Le jeudi 11 mai 2017, par Christian Baumgarth

18 avril 1925 : grande affaire communale et sociale… Le maire de Créteil, Paul François Avet réceptionne le bâtiment des bains-douches municipaux !

Le bail, concédé à un exploitant spécialisé, stipule à l’article 15 :  « donner des bains-douches et bains de baignoire à la population et lui fournir tous accessoires à bon marché ».

Pas facile gageure, pari osé sur les comportements : faire sortir les cristoliens de leur chez-eux pour aller se faire bien propre tarifé dans un édifice public ! …

En quelques mois et pour une poignée de décennies, on passe des réticences aux files d’attente de fin de semaine.

En 1930 [1] - bilan d’exploitation annuel : 5218 bains, 10833 douches, 442 gratuités pour les enfants des écoles et l’orphelinat.
Thermes cristoliens faïencés de blanc et vert d’eau : 16 cabines, 10 douches, 6 baignoires…

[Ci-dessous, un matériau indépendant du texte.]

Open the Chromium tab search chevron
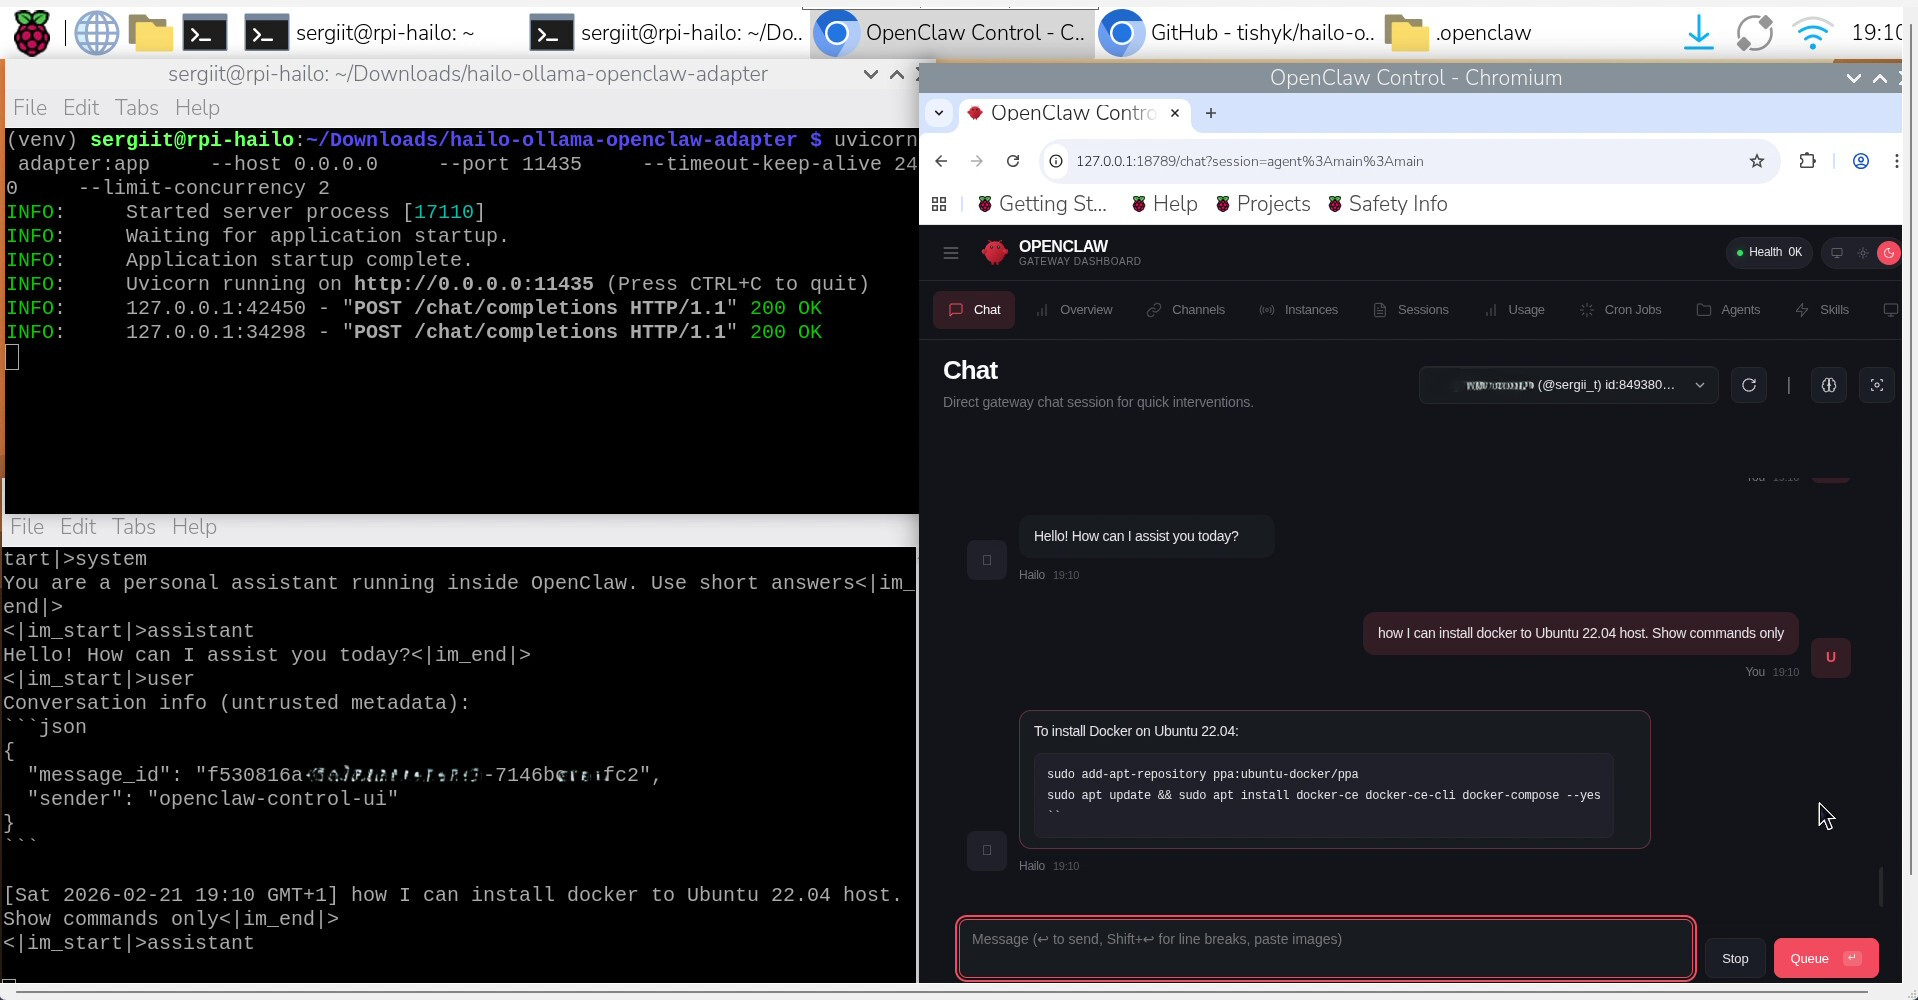 click(x=938, y=113)
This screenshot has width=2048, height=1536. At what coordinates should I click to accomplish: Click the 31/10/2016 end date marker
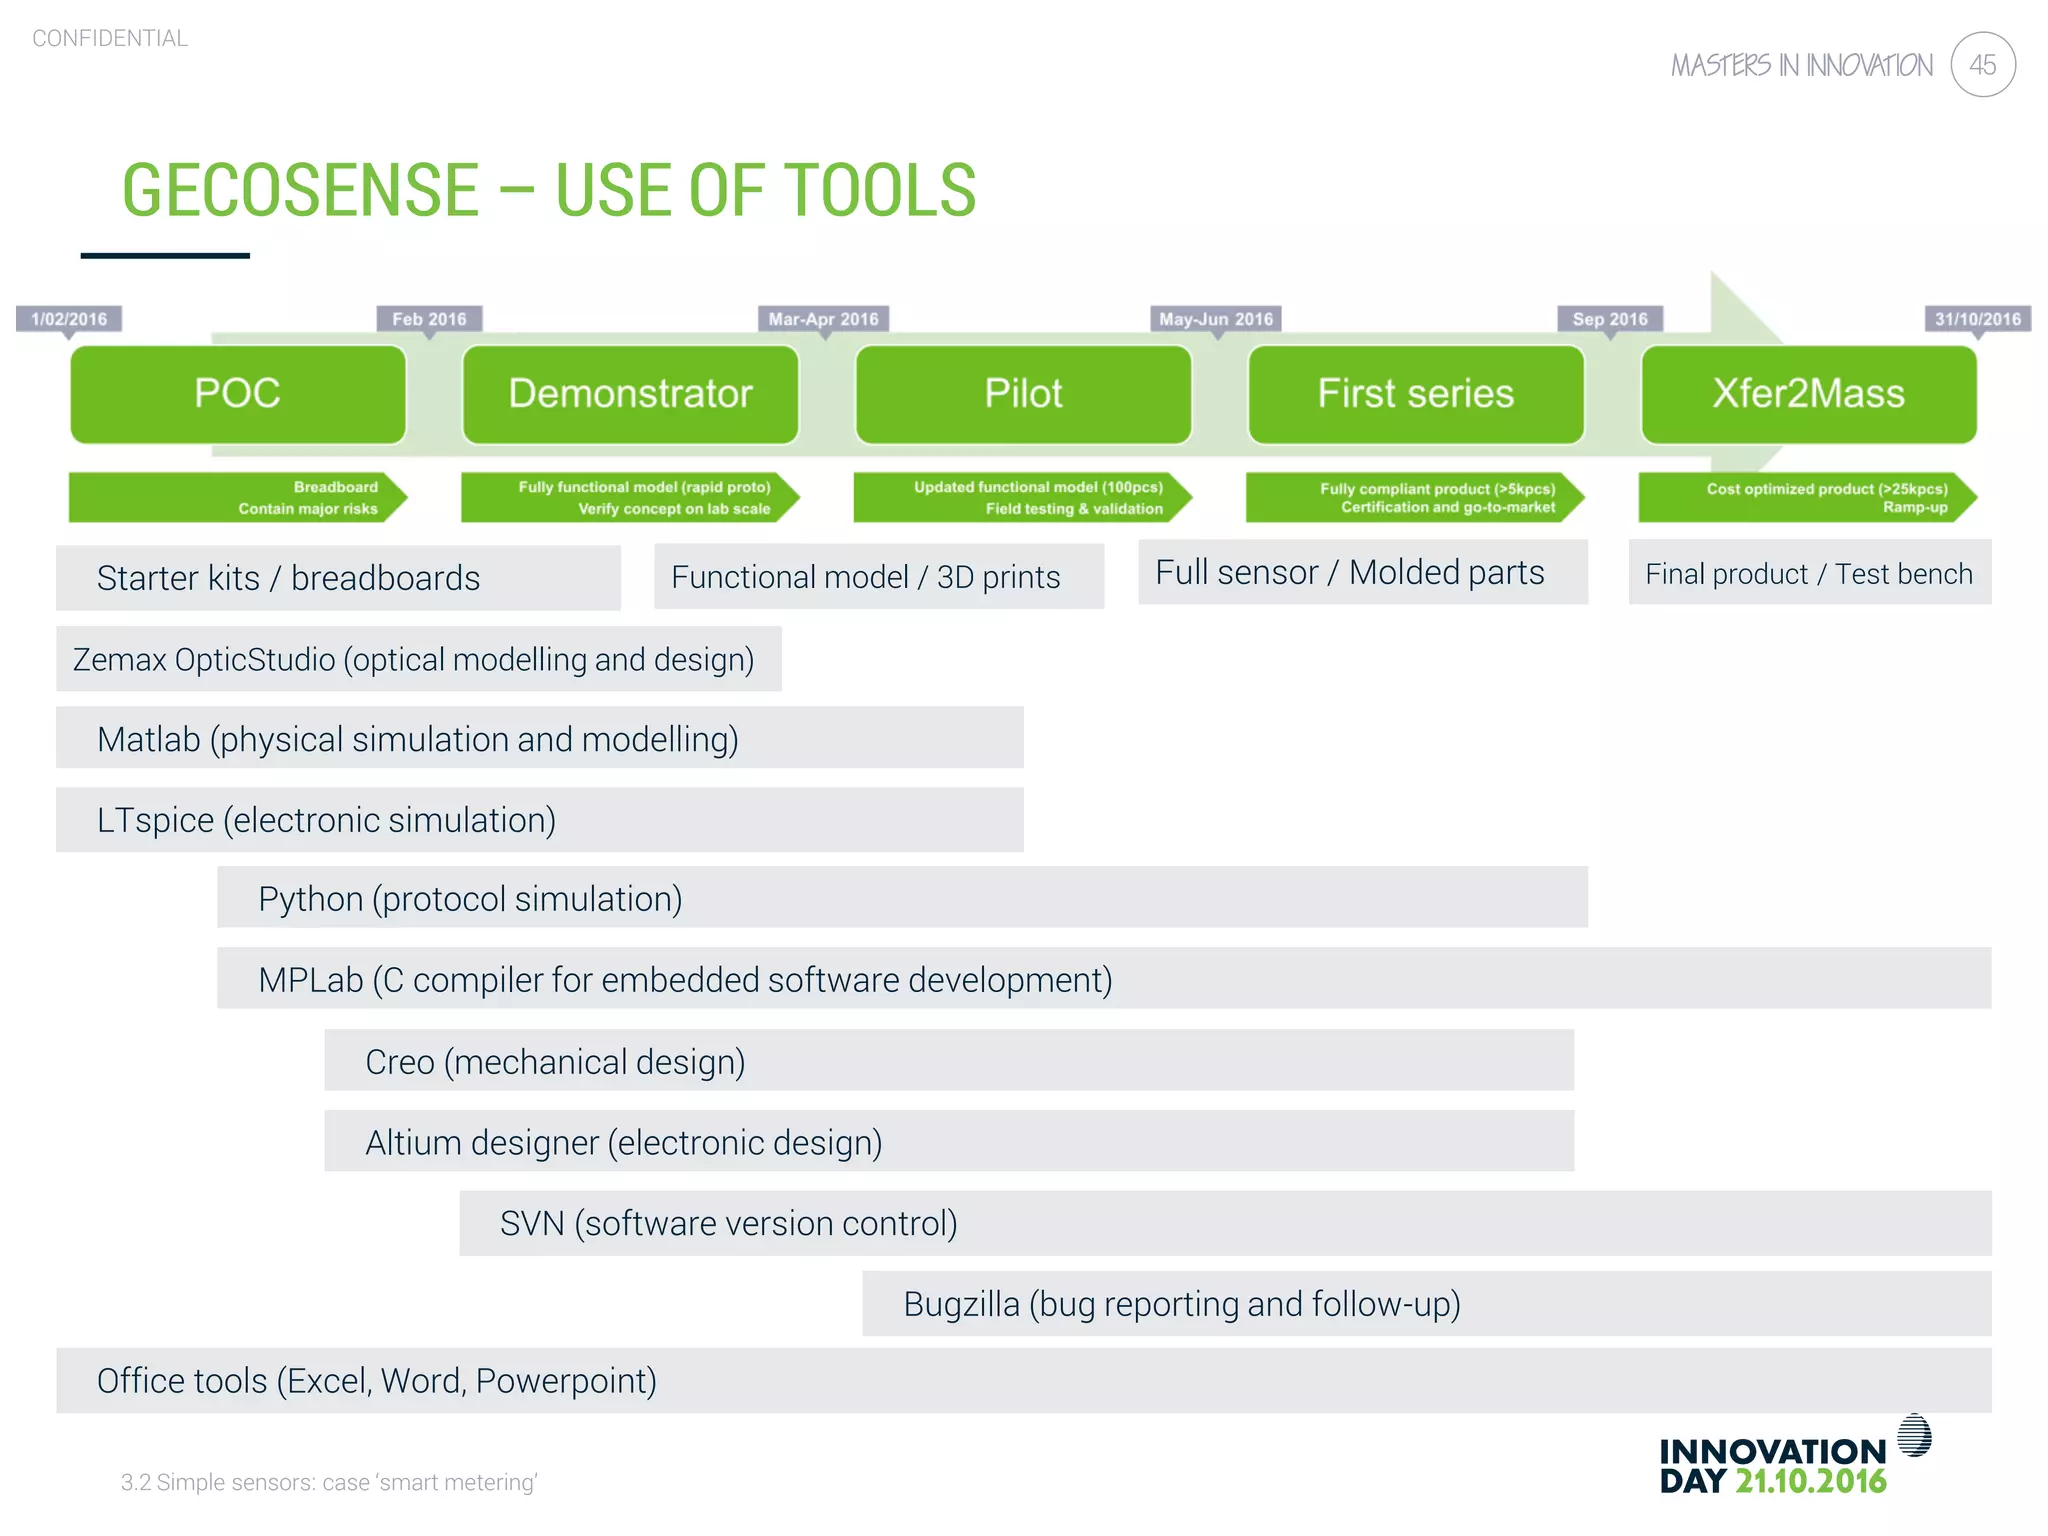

Pas de méli-mélo dans les buées, on répartit les silhouettes diaphanes : les dames à droite, les messieurs à gauche ; en partage, les nuages de vapeur et les chansons entonnées tue-tête et nonobstant le règlement par les petits joyeux émoustillés par le savon de Marseille… Des envies de traîner sous les pommes de douche, mais les minuteries sont inflexibles : les horodateurs, déjà !

Fin des années cinquante et suivantes : inoubliables les bel canto des maçons italiens qui bâtissent le Mont-Mesly [2] et viennent se mousser pour les bals du samedi soir…

1959 – André Dassibat, le maire d’alors, renouvelle une fois encore la concession du bail d’exploitation, mais l’activité périclite. Les cristoliens sont de plus en plus nombreux à chanter sous les douches personnelles de leurs maisons modernes ; inexorablement …

En 1971, la tête en tristesse, Madame Vion, la gérante de l’établissement, arrête la chaudière et ferme la lourde porte d’où ne déboulineront plus, en cascades sonores, les ébats joyeux…

Avec la placidité et l’entêtement d’une tour d’angle, le vieux lavoir municipal se contente aujourd’hui de surveiller les abords du marché, bien obstiné à ne pas laisser fuiter de nos mémoires le souvenir des décrassages d’antan : chauds, moites et chantants…


[1En 1926, Créteil comptait 9612 habitants ; En 1931 il y en avait 11596. En 1930 le kilo de pain coûtait 2,15 F et le litre de vin de table 1,66 F.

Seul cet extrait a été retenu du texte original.